### Given text
* * * * * * *

If you haven't already done so, go ahead and read our previous piece on Central Asia here
When it comes to technological advances, Central Asian countries often find themselves playing catchup. But not so when you are talking blockchain. Indeed, if you are looking for high-potential blockchain adoption case studies, the Commonwealth of Independent States (CIS) region has them by the dozen.
In many instances, these are being driven by some of the most influential people in the region – high-ranking government officials and leading business executives, not to mention scores of overseas investors.
As many of the schemes are nascent, their fruits are still maturing, and only time will tell how lucrative they can really become. But as 2018 approaches, the New Year could well see Central Asia move out of the tech shadows – and into the fore of the great global blockchain conversation.
Georgia… on everyone’s mind
Central Asian blockchain adoption is intensifying fast in Georgia, where California-based blockchain technology provider Bitfury has developed a particularly strong bond with the Tblisi government.
Bitfury developed localized land title registration software and ran a successful piloted scheme before signing an MOU with the country’s National Agency of Public Registry (NAPR). Under the terms of the agreement, Georgia’s government now uses Bitfury’s software to log land title purchases and sales and register new titles. Distributed ledgers like blockchain could also be used to manage demolition notices, mortgages and rentals.
The NAPR chairman told reporters that his agency had wanted to digitize for some time and saw an opportunity arising with blockchain. He claims, “We thought blockchain technology would be a secure, transparent and accessible option.”
So successful has the project been that even non-Central Asian CIS states want a piece of the action. In April this year, Ukrainian officials signed a partnership deal with Bitfury that the company’s CEO Valery Vavilov described as “probably the largest of its kind anywhere.”
Georgia’s land-titling project is a world’s first. Within just a few months of its launch, Vavilov claimed some 100,000 documents had been processed on the blockchain-powered platform. The project and has even caught the interest of experts at the Harvard Business School.
Inside the “Singapore of blockchain”
Not wishing to be outdone by its neighbor, Kazakhstan, Central Asia’s biggest economy, is also making moves. Not content with being the biggest fish in the region’s digital currency pond, the country is also hoping to become one of the world’s most significant blockchain players.
Astana this year penned a deal with Deloitte and blockchain platform Waves. The trio plans to introduce the technology into a range of government operations. Waves’ CEO Sasha Ivanov enthuses, “Thanks to its forward-thinking approach, Kazakhstan is becoming something like the Singapore of blockchain.”
The Waves chief claims that Kazakhstan has already gone beyond “active interest in the technology,” moving on to the implementation of “some real applications for banking and public services.”
Things have been progressing at a rate of knots at the country’s gleaming new, state-backed Astana International Financial Center, Kazakhstan’s fintech hub. Last month, the government announced a deal with Fiat that could see it launch the region’s first national digital currency platform, Stasis. It also sealed an MOU with a Maltese tech investor that will see it further its “Digital Kazakhstan” initiative.

* * * * * * *

### Objectives
**1)** In the piece on blockchain adoption in Central Asia, which Georgian agency did Bitfury sign an MOU with?
**2)** Repeat the passage of the blockchain piece that opens with the words containing "If you haven't" and closes with "global blockchain conversation.".

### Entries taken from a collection

* * * * * * *

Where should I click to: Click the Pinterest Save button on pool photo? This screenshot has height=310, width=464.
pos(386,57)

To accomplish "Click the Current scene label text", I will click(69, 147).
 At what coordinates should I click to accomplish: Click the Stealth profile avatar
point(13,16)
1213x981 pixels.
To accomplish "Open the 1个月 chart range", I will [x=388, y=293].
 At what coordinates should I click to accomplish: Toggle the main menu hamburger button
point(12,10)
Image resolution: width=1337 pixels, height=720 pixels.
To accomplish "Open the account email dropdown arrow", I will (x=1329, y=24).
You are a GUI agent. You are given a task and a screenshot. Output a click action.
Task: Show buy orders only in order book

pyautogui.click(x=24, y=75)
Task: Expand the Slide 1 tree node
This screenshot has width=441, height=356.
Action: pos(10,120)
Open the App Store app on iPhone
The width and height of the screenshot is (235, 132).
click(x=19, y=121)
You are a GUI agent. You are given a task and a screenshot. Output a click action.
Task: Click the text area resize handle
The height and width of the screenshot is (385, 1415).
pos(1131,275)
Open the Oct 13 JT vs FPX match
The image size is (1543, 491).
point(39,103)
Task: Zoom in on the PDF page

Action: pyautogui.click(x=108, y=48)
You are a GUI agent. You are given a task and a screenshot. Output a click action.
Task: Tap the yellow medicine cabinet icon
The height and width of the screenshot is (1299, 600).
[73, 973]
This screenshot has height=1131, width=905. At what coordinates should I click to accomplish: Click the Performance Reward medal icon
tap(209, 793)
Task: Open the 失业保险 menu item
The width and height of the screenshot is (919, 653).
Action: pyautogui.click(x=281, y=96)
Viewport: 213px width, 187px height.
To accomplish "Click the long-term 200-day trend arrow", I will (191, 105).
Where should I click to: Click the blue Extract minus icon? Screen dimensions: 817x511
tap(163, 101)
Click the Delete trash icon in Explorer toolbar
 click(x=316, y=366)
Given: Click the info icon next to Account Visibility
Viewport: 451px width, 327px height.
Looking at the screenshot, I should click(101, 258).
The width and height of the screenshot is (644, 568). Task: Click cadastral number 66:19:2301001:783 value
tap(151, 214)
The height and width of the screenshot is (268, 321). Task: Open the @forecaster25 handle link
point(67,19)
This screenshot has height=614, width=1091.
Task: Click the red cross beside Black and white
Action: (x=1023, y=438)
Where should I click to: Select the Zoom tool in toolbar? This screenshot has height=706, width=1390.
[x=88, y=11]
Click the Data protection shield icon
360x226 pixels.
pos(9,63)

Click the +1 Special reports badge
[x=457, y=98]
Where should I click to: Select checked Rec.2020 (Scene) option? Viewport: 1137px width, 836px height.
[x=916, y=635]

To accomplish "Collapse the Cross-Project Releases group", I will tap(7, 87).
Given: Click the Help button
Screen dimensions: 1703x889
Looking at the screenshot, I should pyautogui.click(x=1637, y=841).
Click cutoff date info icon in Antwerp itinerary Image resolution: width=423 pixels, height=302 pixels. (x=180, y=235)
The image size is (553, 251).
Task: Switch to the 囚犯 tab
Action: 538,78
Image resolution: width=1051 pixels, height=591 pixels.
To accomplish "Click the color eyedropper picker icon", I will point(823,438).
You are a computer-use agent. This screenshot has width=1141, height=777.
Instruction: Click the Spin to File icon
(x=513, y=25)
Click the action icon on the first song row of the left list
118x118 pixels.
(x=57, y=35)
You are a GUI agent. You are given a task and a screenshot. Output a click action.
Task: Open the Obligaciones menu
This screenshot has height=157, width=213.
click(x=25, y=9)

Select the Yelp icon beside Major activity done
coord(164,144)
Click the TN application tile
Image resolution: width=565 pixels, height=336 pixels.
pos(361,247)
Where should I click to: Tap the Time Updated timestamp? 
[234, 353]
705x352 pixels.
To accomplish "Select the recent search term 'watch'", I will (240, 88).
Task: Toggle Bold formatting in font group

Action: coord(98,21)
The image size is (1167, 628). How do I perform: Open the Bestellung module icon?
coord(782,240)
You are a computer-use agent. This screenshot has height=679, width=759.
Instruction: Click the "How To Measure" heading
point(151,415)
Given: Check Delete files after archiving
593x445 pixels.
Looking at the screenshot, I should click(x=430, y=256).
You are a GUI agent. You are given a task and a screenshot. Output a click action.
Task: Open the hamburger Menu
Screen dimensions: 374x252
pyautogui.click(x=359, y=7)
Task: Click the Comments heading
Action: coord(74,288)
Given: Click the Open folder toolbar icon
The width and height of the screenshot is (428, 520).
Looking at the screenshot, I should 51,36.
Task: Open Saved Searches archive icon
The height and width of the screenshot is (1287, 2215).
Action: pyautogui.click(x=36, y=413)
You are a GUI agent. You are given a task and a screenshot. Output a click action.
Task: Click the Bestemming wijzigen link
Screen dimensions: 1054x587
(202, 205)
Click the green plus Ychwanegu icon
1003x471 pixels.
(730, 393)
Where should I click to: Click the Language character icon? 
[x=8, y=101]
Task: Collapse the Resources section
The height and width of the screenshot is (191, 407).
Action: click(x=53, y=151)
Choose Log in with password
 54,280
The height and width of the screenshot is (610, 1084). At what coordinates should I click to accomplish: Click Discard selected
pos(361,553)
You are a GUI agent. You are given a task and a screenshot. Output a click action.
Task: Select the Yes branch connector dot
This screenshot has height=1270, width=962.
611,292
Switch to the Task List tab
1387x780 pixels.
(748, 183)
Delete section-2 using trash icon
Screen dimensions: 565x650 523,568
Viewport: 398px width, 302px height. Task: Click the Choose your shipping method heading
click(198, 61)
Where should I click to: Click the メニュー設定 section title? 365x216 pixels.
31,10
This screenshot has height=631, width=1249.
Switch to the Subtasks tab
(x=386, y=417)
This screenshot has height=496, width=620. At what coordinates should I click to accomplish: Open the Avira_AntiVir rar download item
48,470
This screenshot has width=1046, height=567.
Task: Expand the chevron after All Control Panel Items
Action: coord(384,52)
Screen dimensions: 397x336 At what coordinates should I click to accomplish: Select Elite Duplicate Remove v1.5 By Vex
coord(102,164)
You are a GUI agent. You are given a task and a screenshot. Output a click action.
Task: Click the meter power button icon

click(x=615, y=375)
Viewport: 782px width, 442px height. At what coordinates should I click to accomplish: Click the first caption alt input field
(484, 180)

* * * * * * *

### Expected outputs
**1)** Georgia's National Agency of Public Registry (NAPR).

**2)**
If you haven't already done so, go ahead and read our previous piece on Central Asia here
When it comes to technological advances, Central Asian countries often find themselves playing catchup. But not so when you are talking blockchain. Indeed, if you are looking for high-potential blockchain adoption case studies, the Commonwealth of Independent States (CIS) region has them by the dozen.
In many instances, these are being driven by some of the most influential people in the region – high-ranking government officials and leading business executives, not to mention scores of overseas investors.
As many of the schemes are nascent, their fruits are still maturing, and only time will tell how lucrative they can really become. But as 2018 approaches, the New Year could well see Central Asia move out of the tech shadows – and into the fore of the great global blockchain conversation.